Em geral, constata o trabalho, as análises da mudança e da polarização do sistema partidário concentram-se geralmente em fatores estruturais, como a globalização econômica e a digitalização), novas clivagens políticas e mudanças na política de classe, a crescente importância das identidades, cultura e imigração, ou crises econômicas.
Esta literatura, no entanto, tem ignorado principalmente o papel que os governos e as suas decisões econômicas desempenham em períodos de insegurança econômica. Quando os choques econômicos atingem os eleitores, os governos podem mediar os seus efeitos de diferentes maneiras. Sendo o principal instrumento de política econômica do governo, a política fiscal é decisiva para ajudar aqueles que sofrem com as mudanças econômicas. As políticas fiscais que os partidos propõem neste contexto são, portanto, importantes para a compreensão do comportamento político dos eleitores.

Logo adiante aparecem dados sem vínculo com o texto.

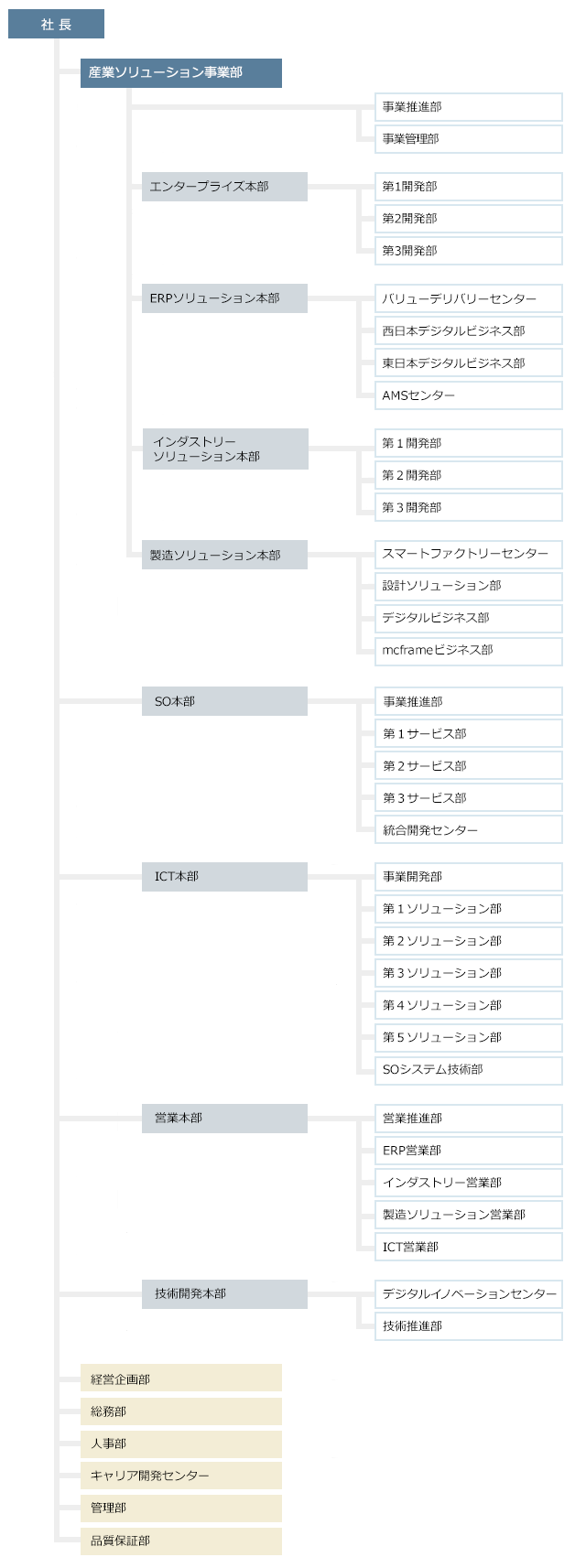Select 品質保証部 at bottom
This screenshot has height=1568, width=586.
coord(180,1541)
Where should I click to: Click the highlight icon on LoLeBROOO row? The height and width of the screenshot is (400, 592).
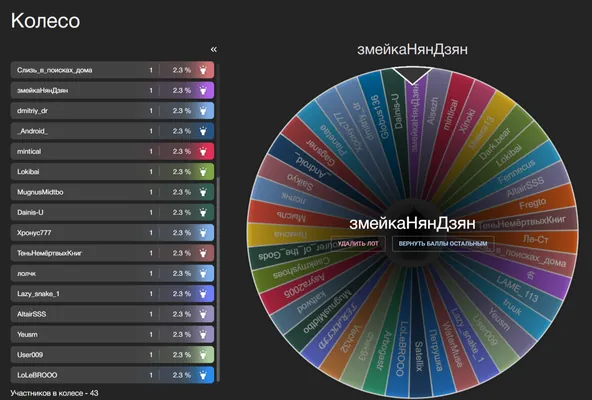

“Se a mudança estrutural cria a procura de uma política fiscal ativa, pelo menos entre um subgrupo do eleitorado, a austeridade fiscal desilude e aliena os eleitores . A contenção fiscal, sem oposição dos principais concorrentes, cria um grupo de eleitores insatisfeitos, sem uma alternativa anti-austeridade credível entre os principais partidos.
Quando os governos optam por cortes fiscais, os eleitores abandonam os partidos tradicionais, uma vez que ocupam posições semelhantes em áreas políticas relevantes. Ao desertar, alguns destes eleitores abstêm-se de votar, enquanto outros decidem apoiar partidos políticos não convencionais, muitas vezes radicais, que rejeitam a austeridade. No conjunto, ambas as decisões levam a um aumento da polarização do sistema partidário”.